Write in a way that draws the reader’s attention to the sense and substance of the writing, rather than to the mood and temper of the author. If the writing is solid and good, the mood and temper of the writer will eventually be revealed and not at the expense of the work. Therefore, the first piece of advice is this: to achieve style, begin by affecting none — that is, place yourself in the background.
In Dreyer’s English, the writer is everywhere, in the kidding/not kidding subtitle, and most insistently in 208 footnotes that digress in all directions. The first note, for instance, refuses to name a famous name from a party on the Upper East Side: “It’s not name-dropping if I don’t drop the name, right?” The second footnote names the name and recommends the name’s “svelte little memoir.” “Seek it out,” Dreyer says. A little of this stuff goes a long way. And Dreyer’s English is going right back to the library.

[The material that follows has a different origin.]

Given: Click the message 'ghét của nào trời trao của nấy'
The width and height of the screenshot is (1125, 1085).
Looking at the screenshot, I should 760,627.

Here are some books that do more than this one to further the possibilities of writing. For general inspiration: Verlyn Klinkenborg’s Several Short Sentences about Writing and Virginia Tufte’s Artful Sentences: Syntax as Style. For revision: Claire Cook’s Line by Line: How to Edit Your Own Writing and Bruce Ross-Larson's Edit Yourself: A Manual for Everyone Who Works with Words. For authoritative and extensive guidance in usage: Bryan Garner’s Garner’s Modern English Usage. These are books that a writer can read and learn from again and again.